To create a variable arity function, we will make one change
to the syntax of lambda. We do not know how many
arguments will be passed, so we cannot enumerate the parameter
list and give each parameter its own name. Instead, we give
a single name, without (), to name a list
that contains all of the arguments that are passed to the
function. For example:
(lambda name-of-list body of function)
Consider
the average function
from last session. We wanted to compute the grade-point average
for each student in a list of students. I defined the average
function we needed in
the session's code file:
(define average
(lambda numbers
(/ (apply + numbers)
(length numbers))))
There are no parentheses around the numbers.
We don't know how many arguments the caller will send, so we
tell lambda to take all the arguments, however
many there are, and put them in a list named
numbers. The body of the function can then act
on the list, whether it contains 2, 100, or even 0 items.
apply and length can work on lists
of any length.
In this case, we can write the body of average
function using existing Racket functions, including the
variable-arity + function and the higher-order
apply function.
In other cases, we will have to write a recursive function
that processes the list of values one by one. Three sessions
from now, we will begin to discuss techniques for processing
lists and other data types recursively. After you learn those
techniques, implementing a variable-arity function like
+ will seem straightforward.
How do we write variable arity functions in the shorthand method for defining functions? This syntax also uses our knowledge of lists and pairs:
(define (average . numbers)
(/ (apply + numbers)
(length numbers)))
Can you see what the dot is doing for us in that expression?
Quick Tidbit: variable arity in Python and C
Did you know that you can create variable arity functions in Python and C, too? Take a look at a simple Python example and a simple C++ example, of functions that accept any number of arguments. Python's syntax is relatively simple, though it requires that we also include a parameter for the size of the list.
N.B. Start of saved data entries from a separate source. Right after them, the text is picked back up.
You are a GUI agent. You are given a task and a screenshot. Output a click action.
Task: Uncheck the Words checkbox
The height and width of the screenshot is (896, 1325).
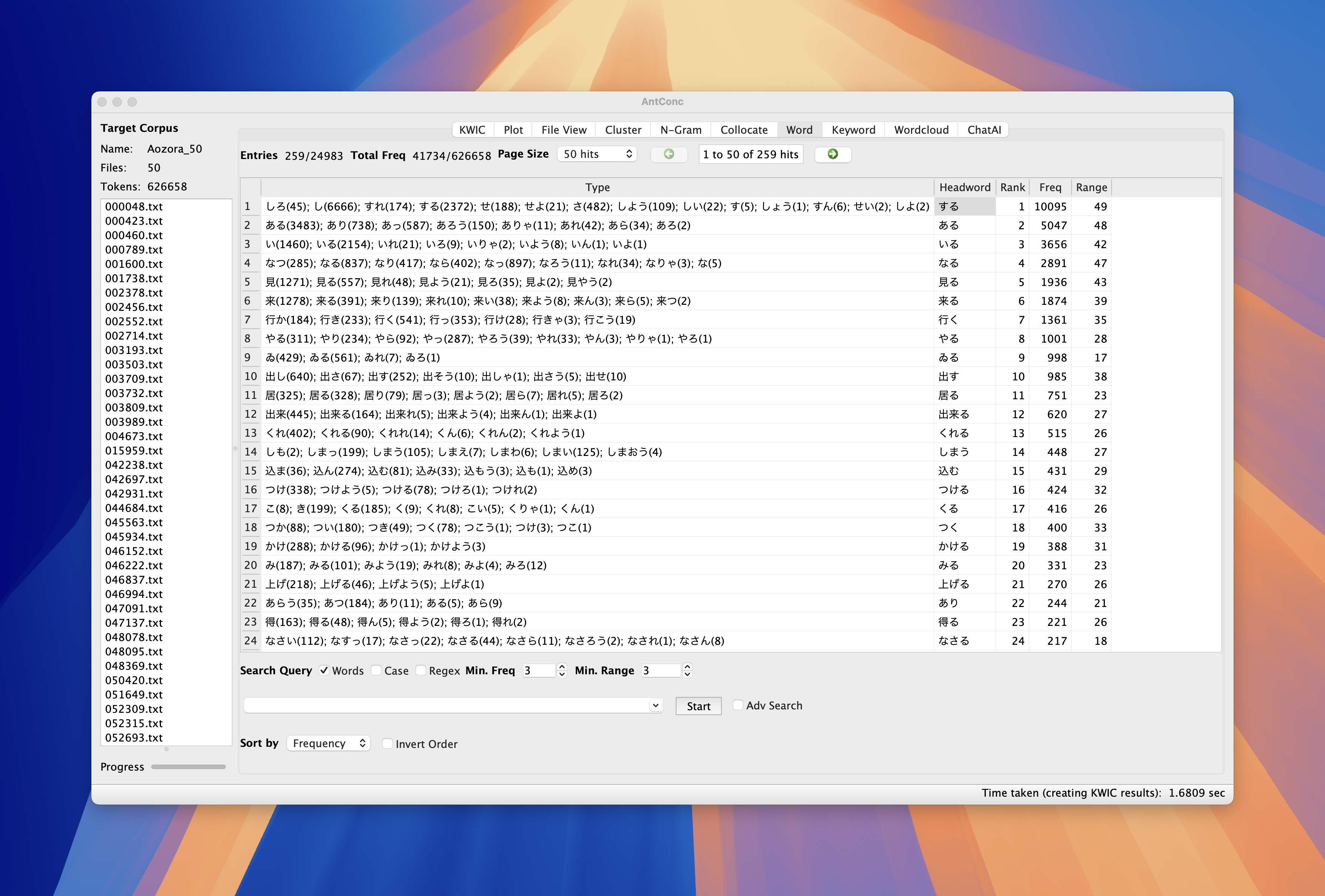pos(324,670)
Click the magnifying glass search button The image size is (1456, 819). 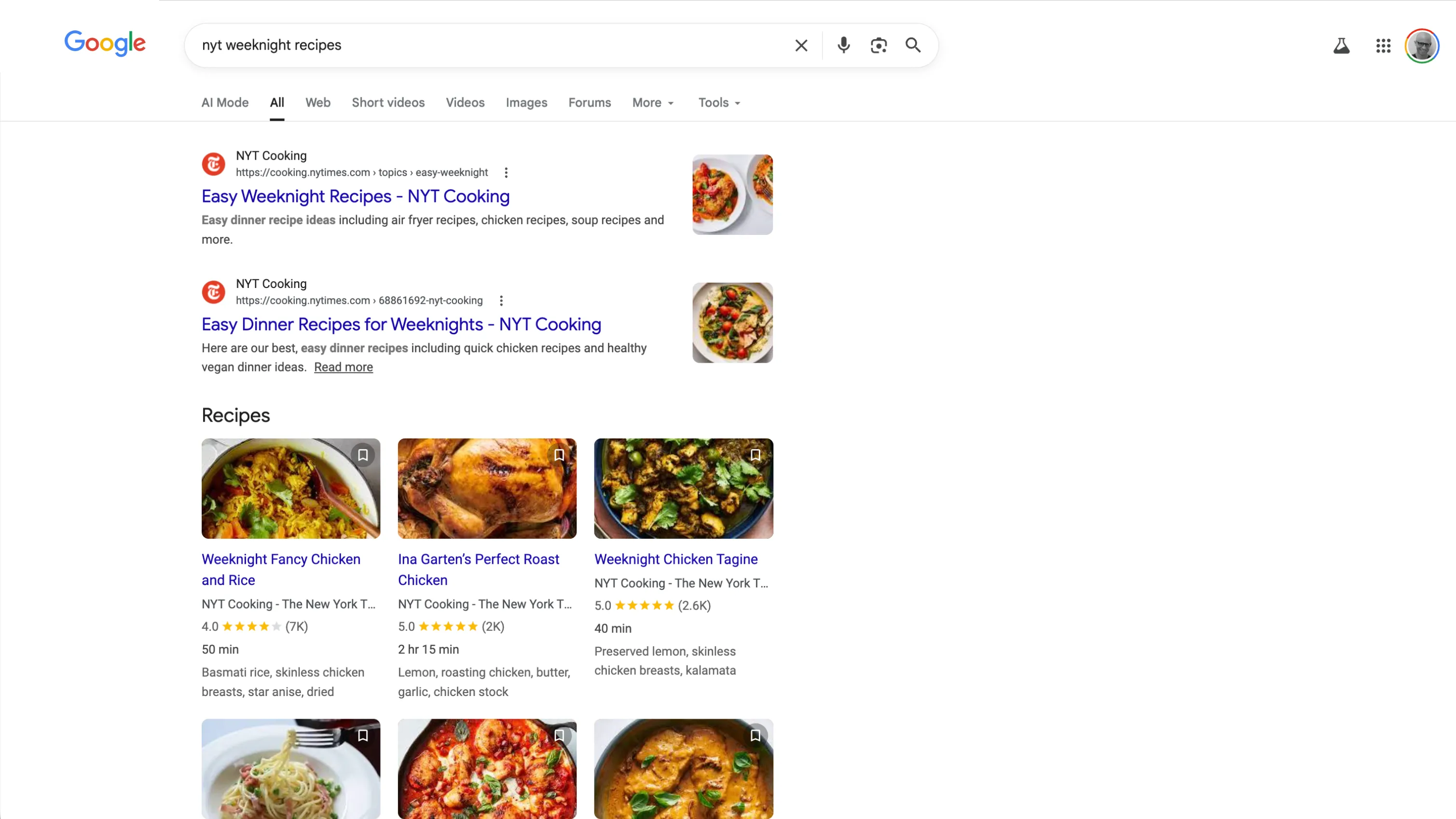click(913, 45)
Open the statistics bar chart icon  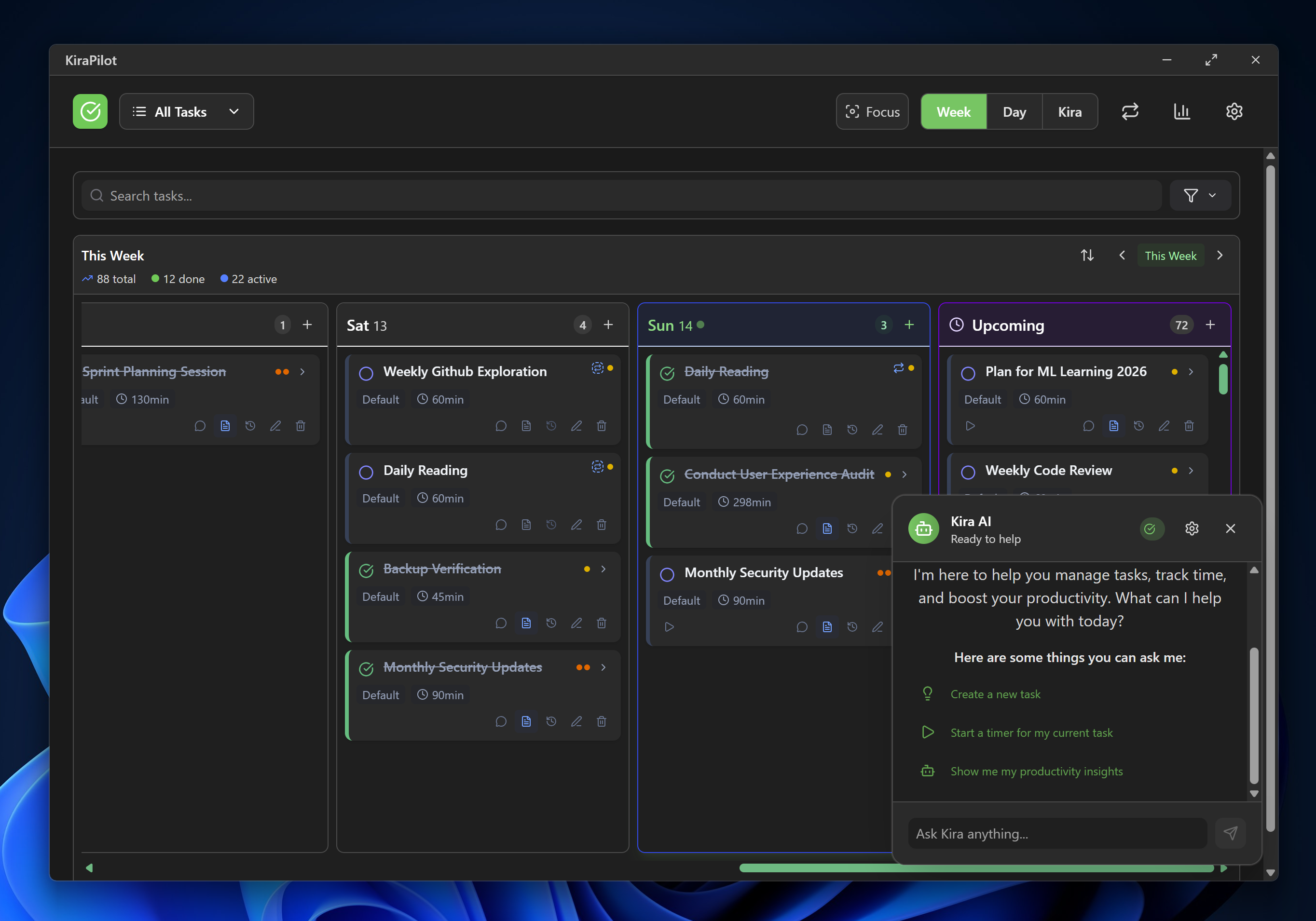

Now that we know how to create variable arity functions, how
would we
improve our acronym function
so that it doesn't take a list of strings?
Wrap Up
-
Reading
- Read this mini-lecture on curried functions. It contains two important ideas that we will return to many times this semester.
- Then read this short review of Racket's substitution model. It will help you to better understand how Racket expressions are evaluated.
- As always, study the notes and code from this session. Pay special attention to the section on thinking functionally.
-
Homework
- Homework 3 is available now and due before next session.
-
Quiz
Quiz 1 comes at the end of Session 8, one week from today. It will cover what we have learned about Racket and functional programming style thus far, including the assigned readings. This includes:- Racket's built-in data types and functions (primitives)
- Racket expressions and data structures (means of combination)
- Racket definitions and functions (means of abstraction) We have paid special attention to Racket functions and how they differ from functions in other languages.